Copy out the lines from the one containing "You are a GUI" through the one containing "you would take?", replacing "screenshot" with "screen capture" wherever it appears and leaving everything else unchanged.

* begin RECORDS *

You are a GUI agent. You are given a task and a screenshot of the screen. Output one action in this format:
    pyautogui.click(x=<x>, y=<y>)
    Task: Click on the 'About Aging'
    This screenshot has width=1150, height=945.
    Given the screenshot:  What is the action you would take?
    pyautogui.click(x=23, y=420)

* end RECORDS *
* begin RECORDS *

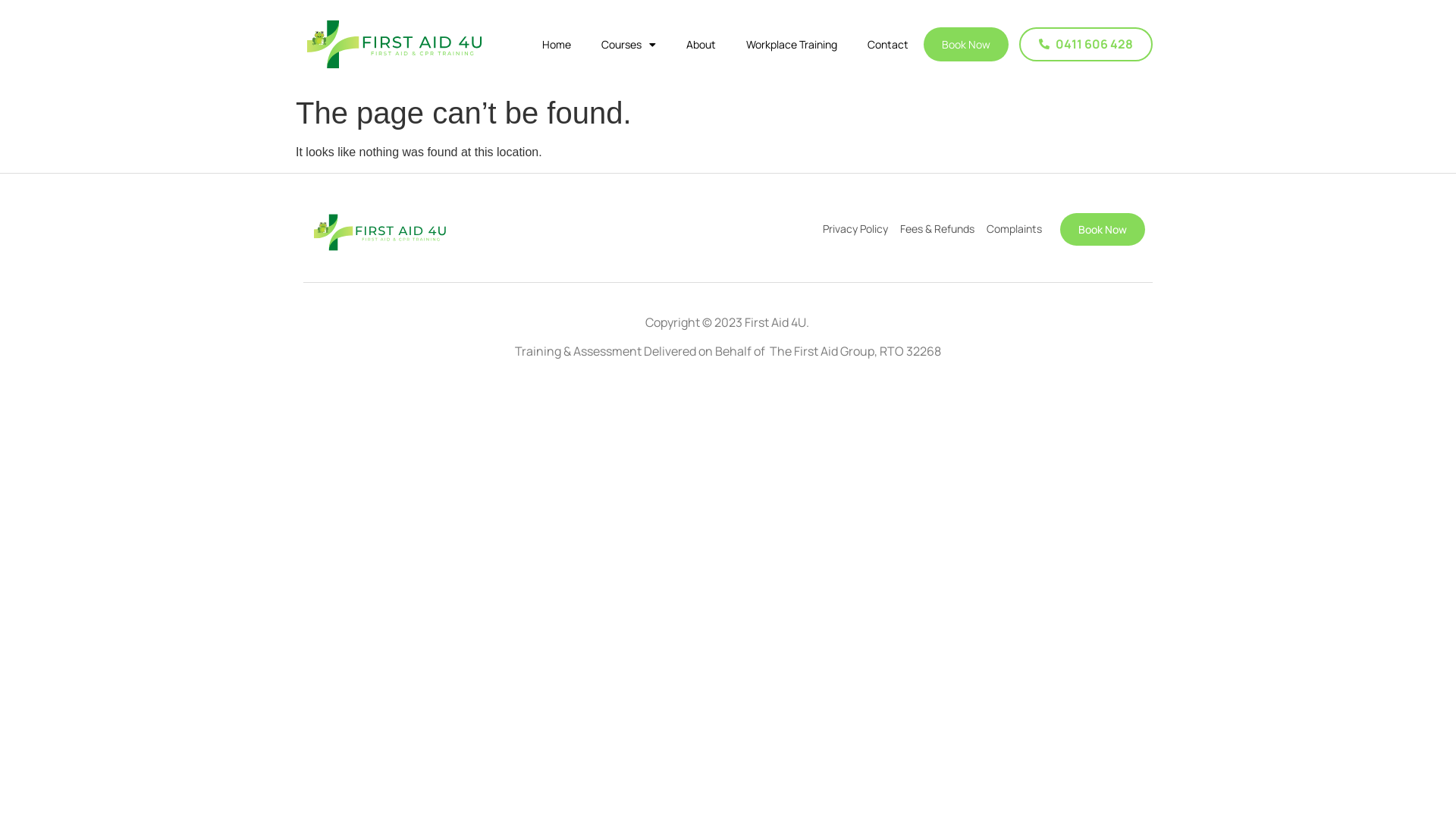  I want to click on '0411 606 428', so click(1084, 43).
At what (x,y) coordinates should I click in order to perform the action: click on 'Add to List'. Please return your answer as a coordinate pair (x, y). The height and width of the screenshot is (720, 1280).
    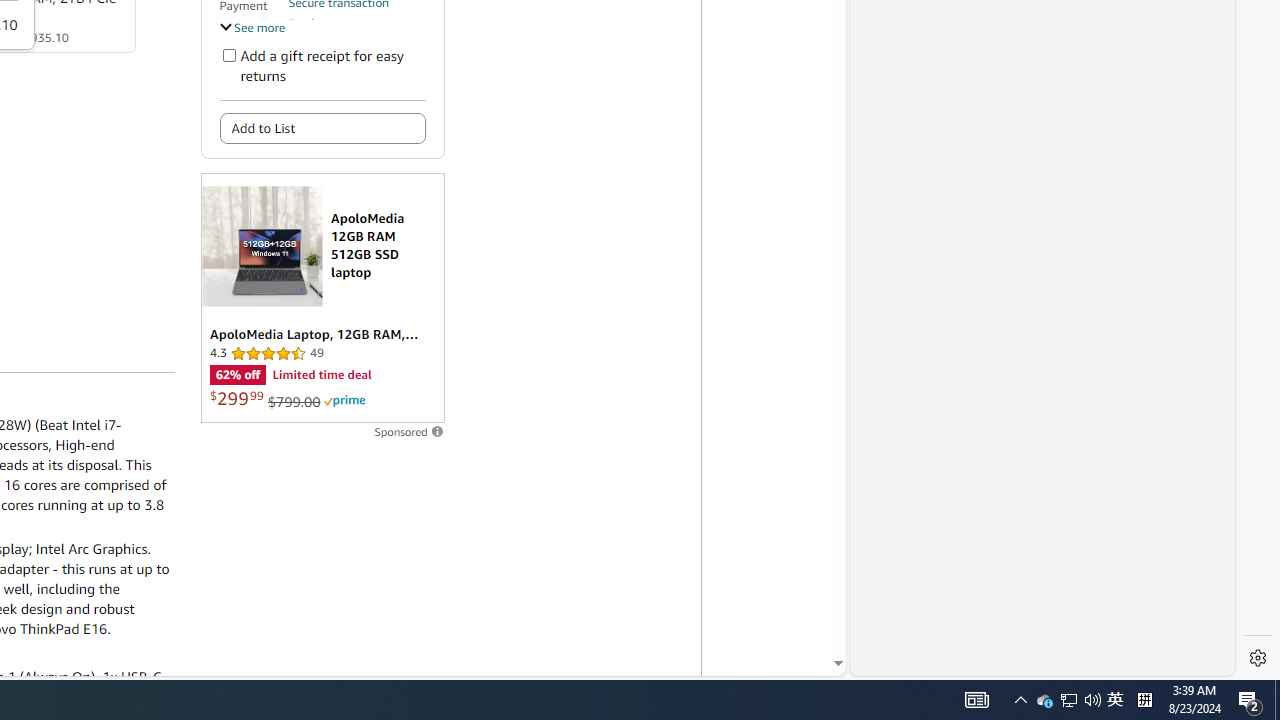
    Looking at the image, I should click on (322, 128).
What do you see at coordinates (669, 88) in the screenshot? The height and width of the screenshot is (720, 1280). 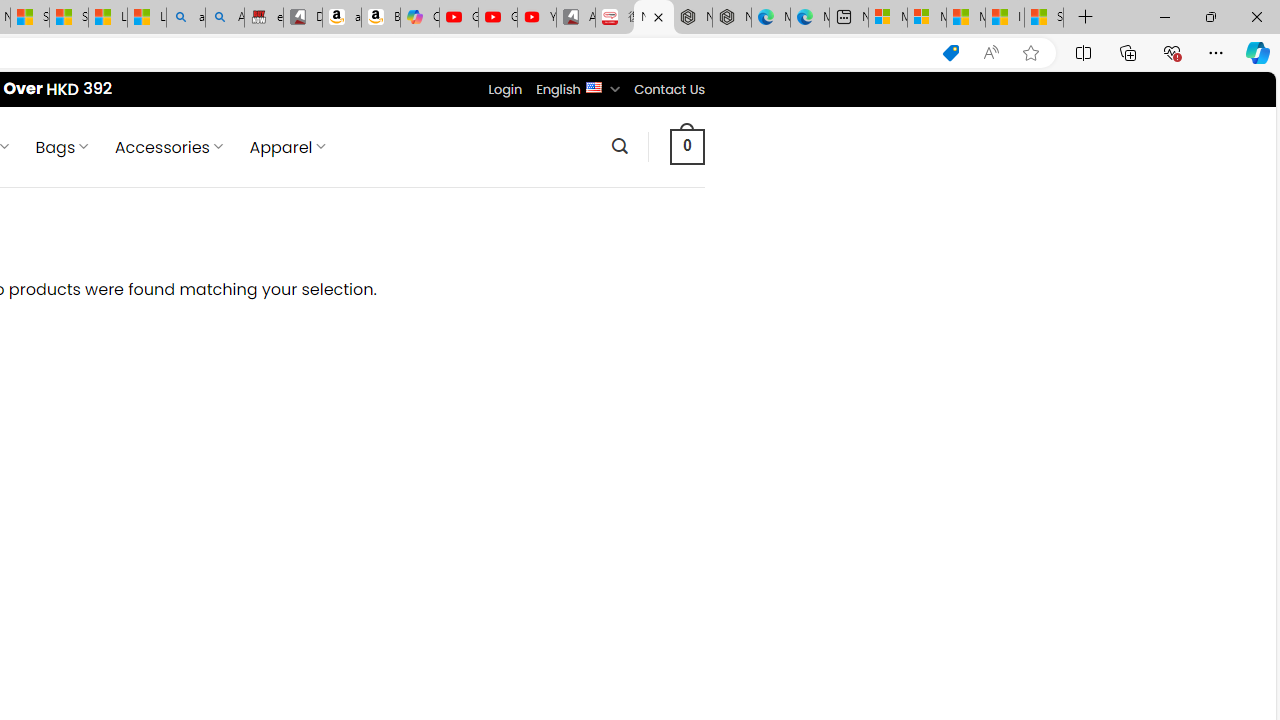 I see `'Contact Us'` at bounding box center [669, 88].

* end RECORDS *
* begin RECORDS *

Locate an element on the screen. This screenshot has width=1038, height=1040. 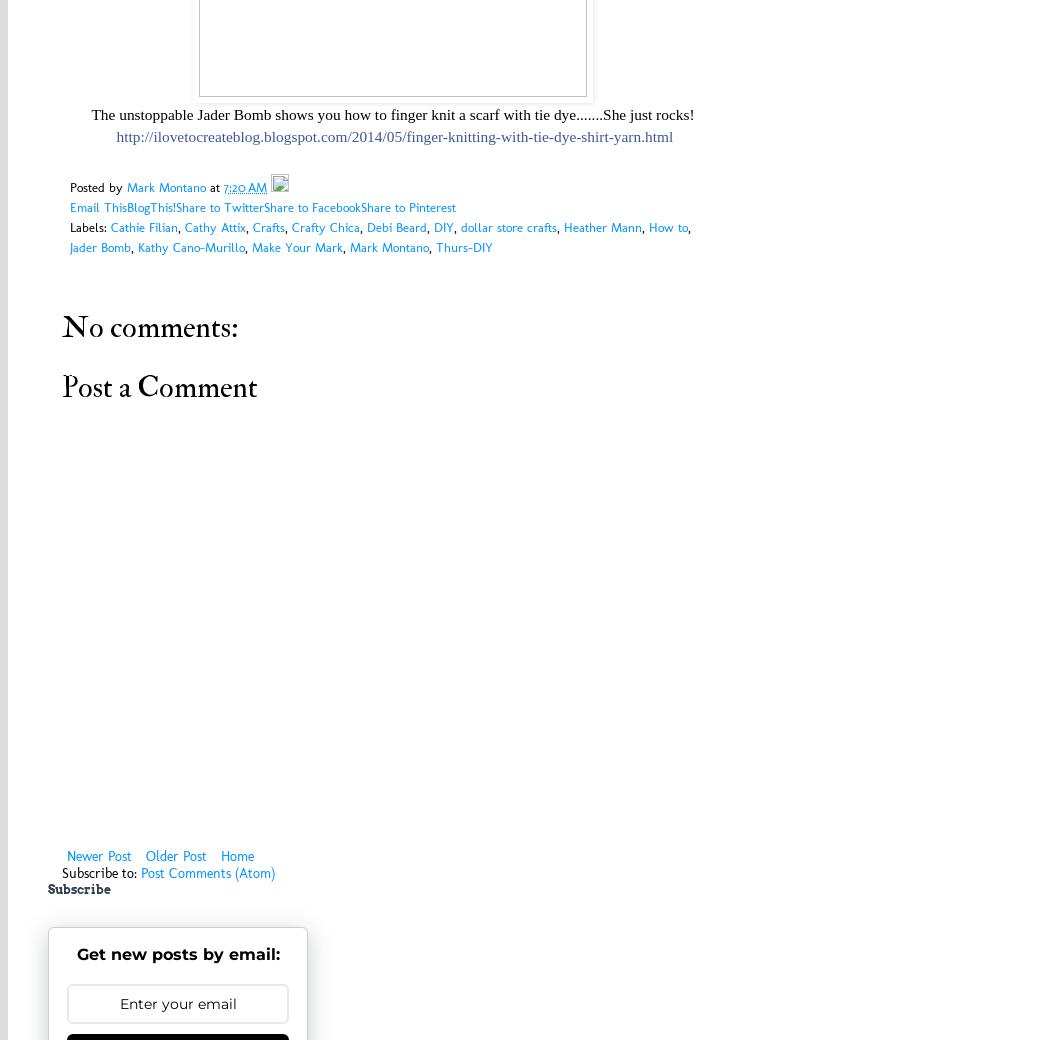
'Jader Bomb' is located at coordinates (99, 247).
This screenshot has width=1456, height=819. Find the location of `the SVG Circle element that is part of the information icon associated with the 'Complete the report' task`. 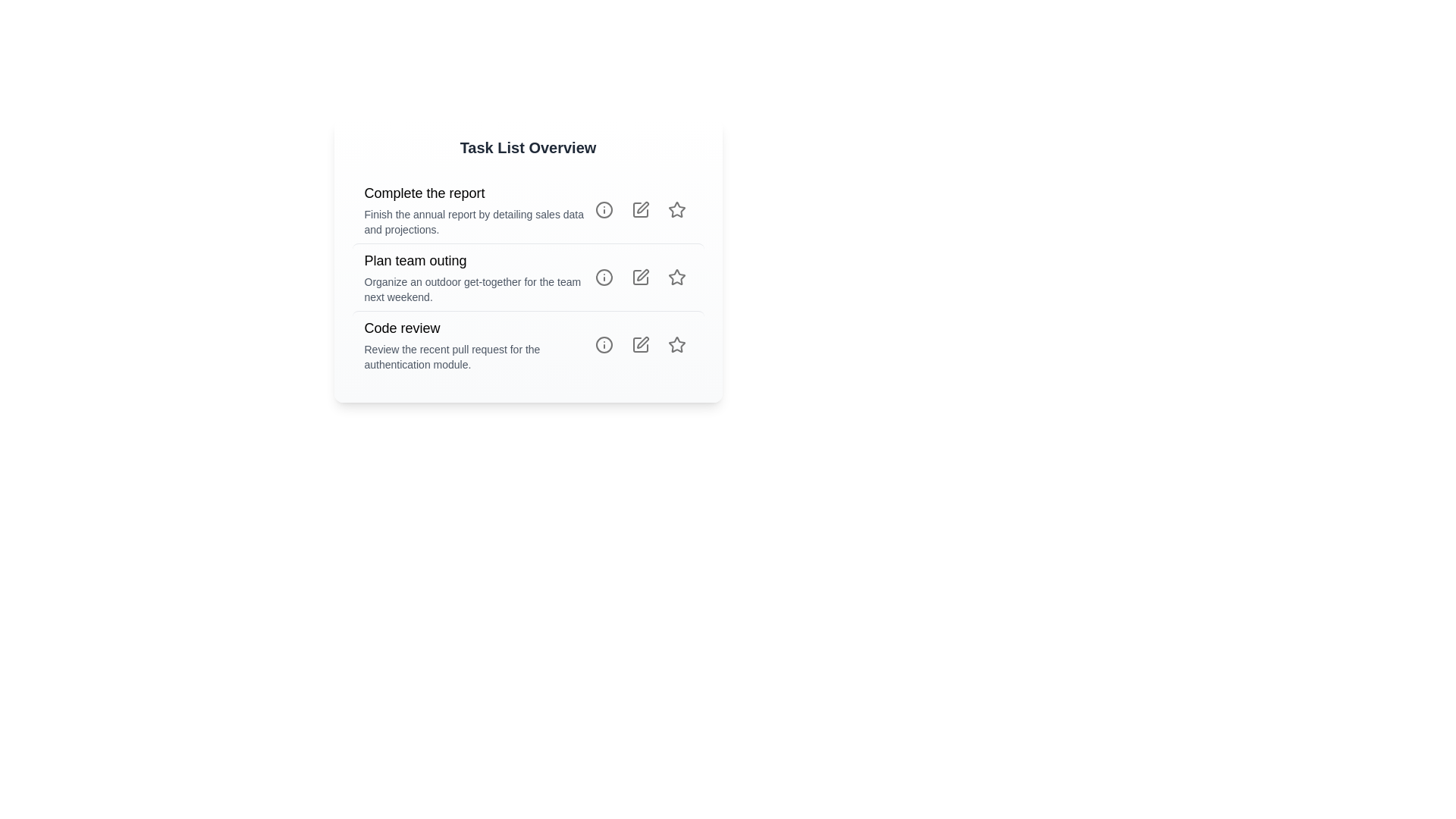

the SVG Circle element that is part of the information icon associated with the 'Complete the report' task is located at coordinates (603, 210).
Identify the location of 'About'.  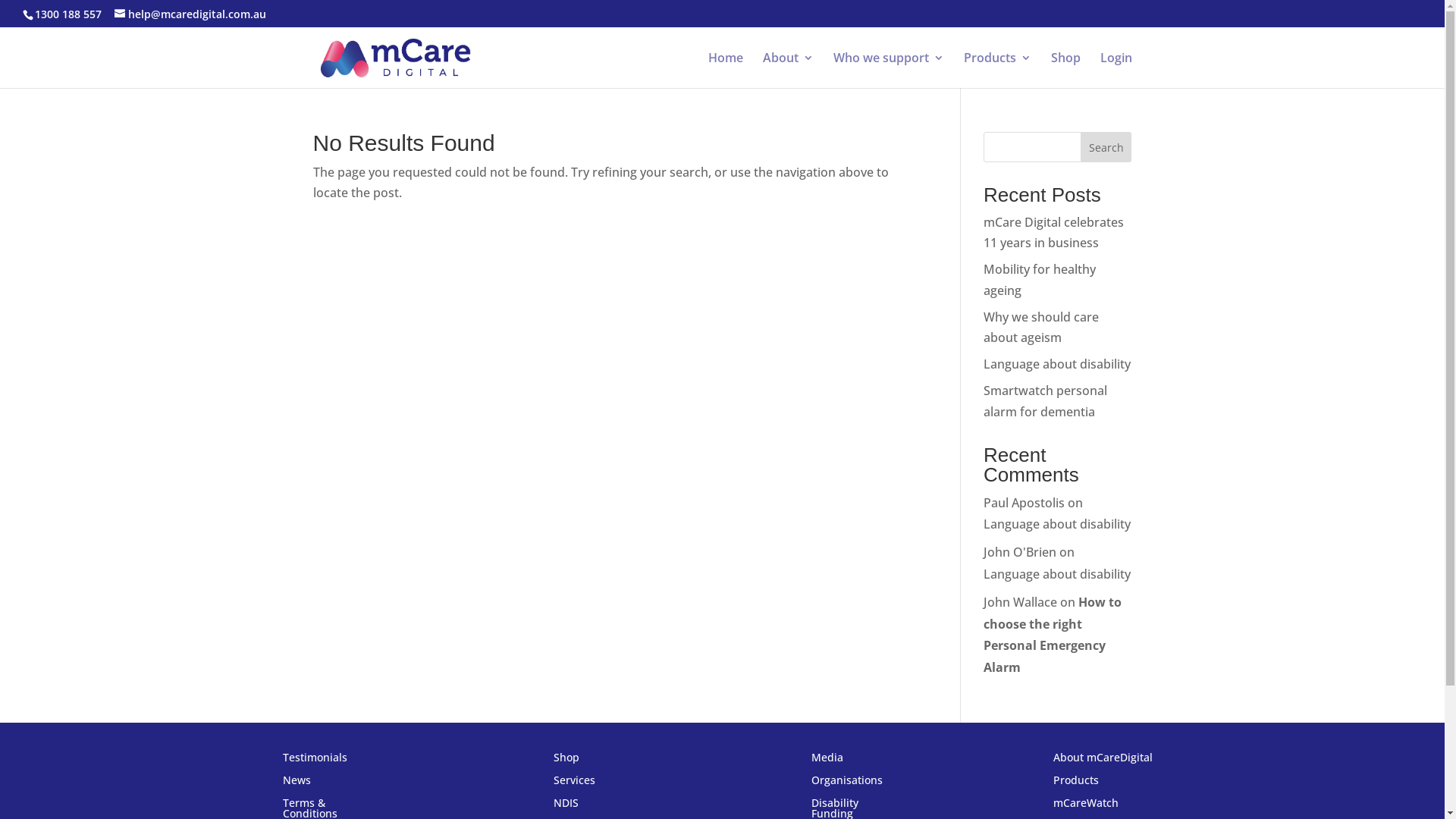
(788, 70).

* end RECORDS *

» **ANSWER TO THIS PROBLEM**
You are a GUI agent. You are given a task and a screen capture of the screen. Output one action in this format:
    pyautogui.click(x=<x>, y=<y>)
    Task: Click on the 'About Aging'
    This screen capture has width=1150, height=945.
    Given the screen capture:  What is the action you would take?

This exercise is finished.